327 W. 2nd st.
PO Box 56,
Clinton, MN 56225
About our Depot
Please view the restoration PDF
Chicago, Milwaukee, St. Paul and Pacific Depot
(added 1986 - Building - #86002118)
Main and Center Sts., Clinton
|Area of Significance:
|Period of Significance:
|Recreation And Culture
The Chicago, Milwaukee, and St. Paul Depot in Clinton is located at the west end of Clinton's Main Street along the Chicago, Milwaukee, and St. Paul trackbed. Surrounding the depot are circa 1900 commercial buildings to the north and east, the Crown Grain Elevator to the south, and an empty lot to the west. The depot stands in a small park created by the local depot preservation committee.
The railroad tracks next to the depot were removed in 1980. The Clinton Depot, which was built in circa 1885, is a small wood frame building which represents one of the smallest combination depots designed and constructed in Minnesota by Chicago, Milwaukee, and St. Paul Railroad.
It was probably built following a standardized plan executed by the railroad's Bridge and Building Department based in Chicago. The one story building has a gabled roof covered with wood shingles and clapboard siding. The building has rectangular 6/6 sash, freight doors on the east and west facades, and a passenger door on the west facade.
Early photographs reveal that the depot originally had a rectangular bay window on th west (trackside) facade and a single leaf door with a transom in the western bay of the north facade. The interior contains a waiting room with hardwood floors and decorative wainscoting at the north end, and office in the middle, and a freight room at the south end.
The Clinton Depot is largely intact and in excellent condition.

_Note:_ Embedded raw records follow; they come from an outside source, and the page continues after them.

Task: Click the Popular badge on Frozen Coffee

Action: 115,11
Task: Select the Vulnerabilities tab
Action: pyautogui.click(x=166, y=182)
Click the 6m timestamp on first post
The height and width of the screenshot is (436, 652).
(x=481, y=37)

Early exterior alterations included changing the north door to a window, changing a double hung window on the west side to a fixed sash window, and enclosing the trackside bay window.
After standing vacant since 1969 the depot was recently purchased and renovated by the Clinton Save the Depot Committee.
The group repainted the building in 1982 and refurbished the interior to create a small museum.
In 1983 the committee landscaped the grounds and installed a sidewalk, picnic tables, and a railroad crossing sign.